9. You should use arguments, not variables

André Næss wrote:

If you say that these variables are in fact selection criteria, then certainly you must agree that seeing as $where is a collection of selection criteria, and it's being passed to getData(), it would be much more consistent to pass them as parameters!

I disagree entirely. The $where string may contain any number of variables, but I do not see any reason why I should unpack it into its component parts, pass in each part individually, then reassemble the parts into a string which can be used as the WHERE clause in an SQL query. I pass it in as a single string and use it to send out as a single string, so all that unpacking and re packing is totally unnecessary. A competent programmer would not suggest writing code to perform something which is not necessary.

You could say that a word is a collection of letters, so using your logic would you suggest that each individual word be handled as a collection of separate letters instead of a simple string?
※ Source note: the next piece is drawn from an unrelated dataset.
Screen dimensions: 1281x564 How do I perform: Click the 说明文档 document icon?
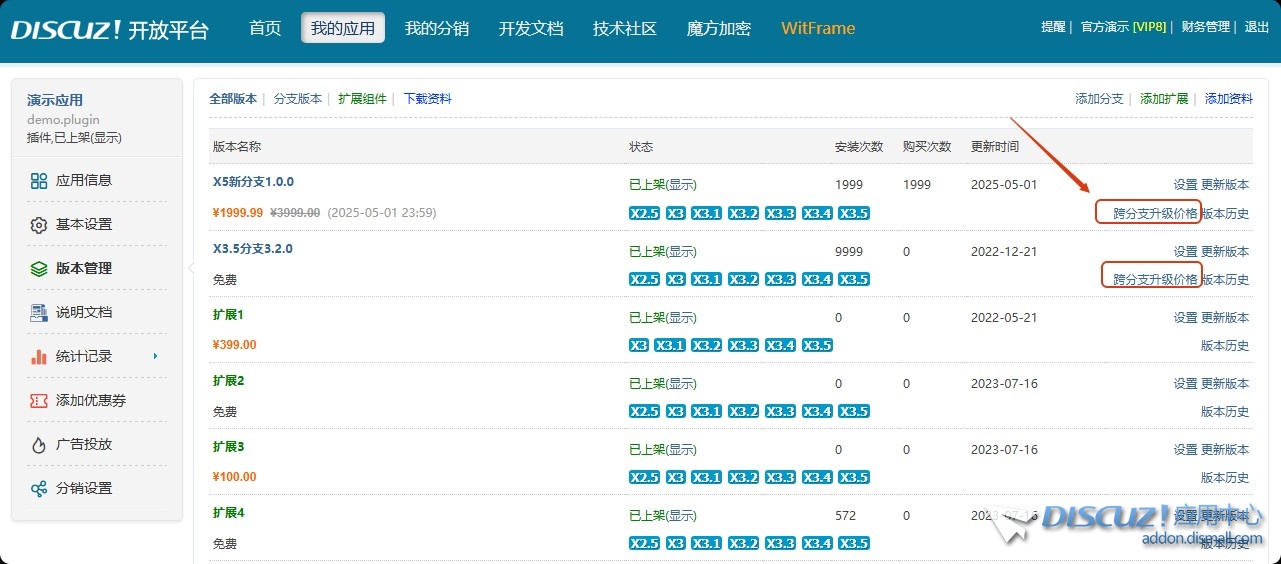point(39,313)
No? I thought not.


10. Your design suffers from a lack of orthogonality

(sigh) I do wish you guys would not keep using such big words. I have had enough trouble with 'encapsulation' and 'polymorphism'.

André Næss wrote:

Your design is less reusable, because the validation code cannot be used in other places where it makes sense due to the lack of orthogonality.
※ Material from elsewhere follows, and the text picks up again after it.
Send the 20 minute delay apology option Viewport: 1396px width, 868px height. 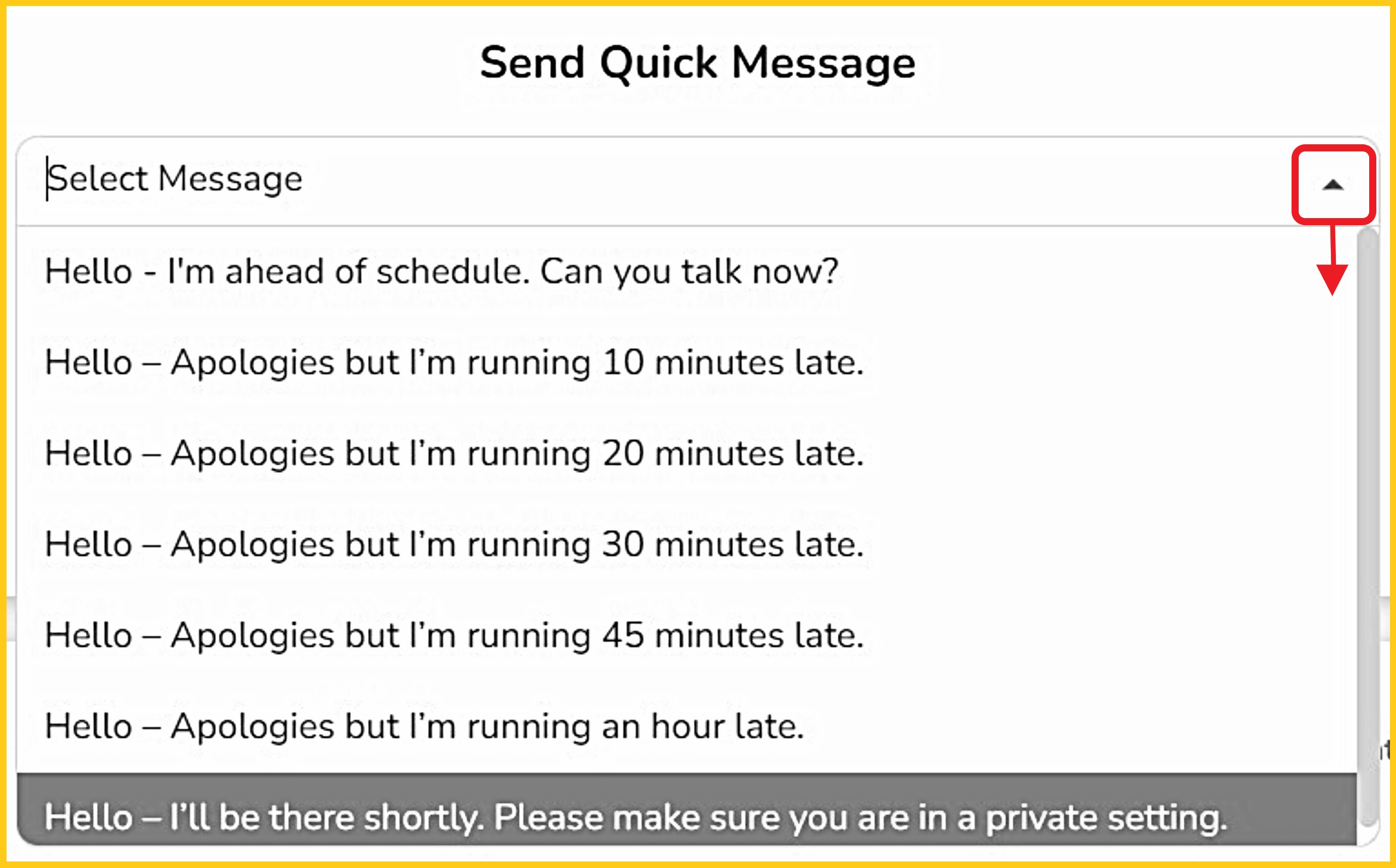coord(454,454)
So I asked: What has bird watching got to do with it?

He replied with http://www.britannica.com/dictionary?book=Dictionary&va=orthogonality

Two can play at that game, so I came up with http://dictionary.reference.com/browse/orthogonal which contains the following reference:

Also used loosely to mean 'irrelevant to', e.g. 'This may be orthogonal to the discussion, but ...', similar to 'going off at a tangent'.

I know that I am not the one who keeps going off at a tangent and losing the plot.
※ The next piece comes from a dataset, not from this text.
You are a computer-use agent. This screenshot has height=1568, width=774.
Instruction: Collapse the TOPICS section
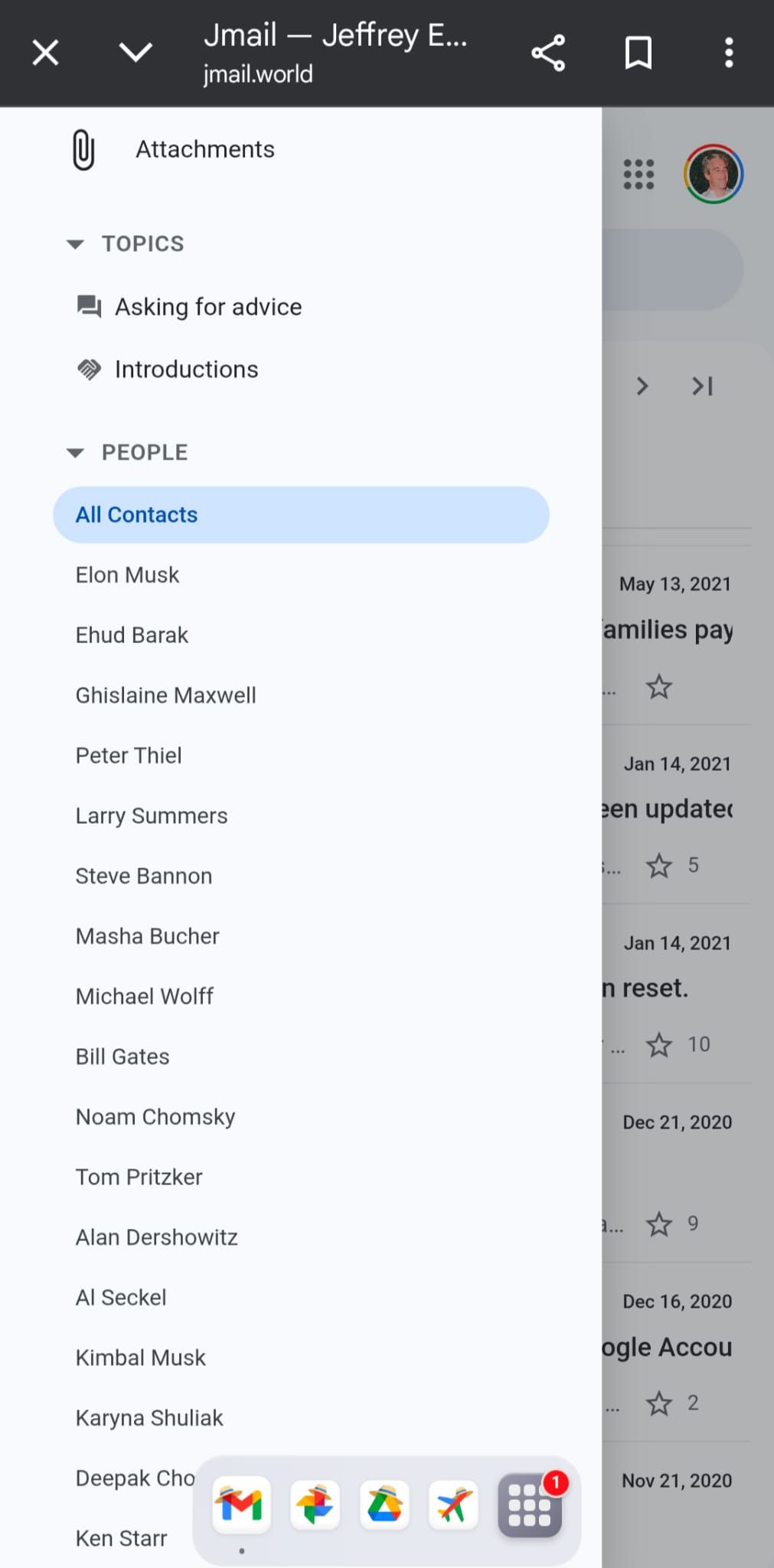[75, 244]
The claim that my validation code cannot be used in other places is completely bogus for one simple reason - I have a single class in my framework which handles primary validation, and this can be used on any database table in the application by virtue of the fact that it compares the field values contained in the common variable $fieldarray with the field specifications contained in the common variable $fieldspecs. These variables are available in ALL table classes, so my validation code can work on ALL database tables. How much code to YOU have to write to achieve the same thing which each new database table?


11. Your design is less reusable

André Næss wrote:

Your design is less reusable, because the validation code cannot be used in other places where it makes sense due to the lack of orthogonality. The design is inherently more static, and static designs are always less resistant to change.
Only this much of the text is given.